With projects underway already, including a US tour with French dancer Elizabeth Schwartz, they had to find a to avoid flying the performer there. Schwartz proposed New York-based Catherine Gallant instead. And so began choreography and rehearsal via Skype: suffice it to say, their efforts were hampered by a limited camera view, poor Wi-Fi and mic problems.
“It’s not the same as being in a room together, especially generationally, for someone like me,” said Ms. Gallant, 63. “But I realize that this opportunity exists for me because of what Jérôme decided.”
It’s Not A One-Off
Bel’s example is one where an artist forgoes air travel, even when the nature of his work is highly contingent on being in the same room with the artists he’s guiding. And yet, he isn’t alone. British theater director Katie Mitchell refuses to travel by plane as well.Belgian choreographer Anne-Teresa de Keersmaeker and her dance company Rosas recently decided to travel only by train in Europe, increasing travel costs and time. Bel has followed suit, convincing theater directors and presenters to allow train trips for upcoming tours under the reasoning that they’re justified by visits to multiple cities on the way.
Conscience or Culture?
While there is mounting popularity (or flight shame) to change the way we travel for the sake of the planet, it’s also hard to ignore how much humanity has benefited immensely from the ability to traverse large distances. Aside from maintaining close ties to family and friends spread across the world, air travel has enabled us to make new connections and experience new ideas that are instrumental to our creativity. It’s hard to suddenly cancel that dynamic overnight.
In a Vox article highlighting the movement to dissuade people from flying, Umair Irfan sums up the conundrum we’re currently facing perfectly: “Compared to other personal concessions for the sake of the environment, reducing air travel has a disproportionately high social cost. Give up meat and you eat from a different menu. Give up flying and you may never see some members of your family again.”
So, what can we do?
For artists and creatives, we are unlikely to stop flying anytime soon and it’s by no means a call to end a convenience we enjoy simply because someone tells us to. But instead, we can see it as an opportunity to also rethink how we derive the benefits we seek or reduce the costs we want to avoid — all at the same time.
For starters, short-haul flights leave a much larger footprint relative to their flight time with over 25% of a plane’s fuel used in taking off. Then there are the diminishing returns on convenience when we factor in all the extra non-flight time we forget to attach to these flights. Finally, it has to be said we don’t have to necessarily jet off to exotic faraway locales to derive the creative benefits of travel, just that we need to find ways to break up the monotony that leaves us wanting for inspiration.
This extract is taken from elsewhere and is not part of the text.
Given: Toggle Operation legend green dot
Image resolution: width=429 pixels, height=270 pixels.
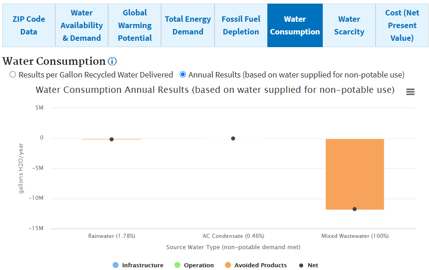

In the digital age, we’ve found the creative class to be highly adaptable — so long as we have a passport, money, a laptop, and ideally decent internet — we can travel and work under many different circumstances, even if that’s on a bus, boat or train.
Forcing the Future of Work Through Environmentalism
This “future of…” is an interesting topic that we’d all like to have an understanding of. It’s clear that physical interactions are in themselves a precursor to a certain type of work culture. But with the idea of these interactions moving online, we’re now left to rethink how we build a strong decentralized work culture.
There are many nuances that are simply unaccounted for when we’re face-to-face, where subtle moments in the interaction help diffuse the situation. Slack, Zoom, and various communication tools bridge the gap. But in light of these changing scenes, the question becomes: what’s the closest we can come to replicating these experiences without the element of physicality?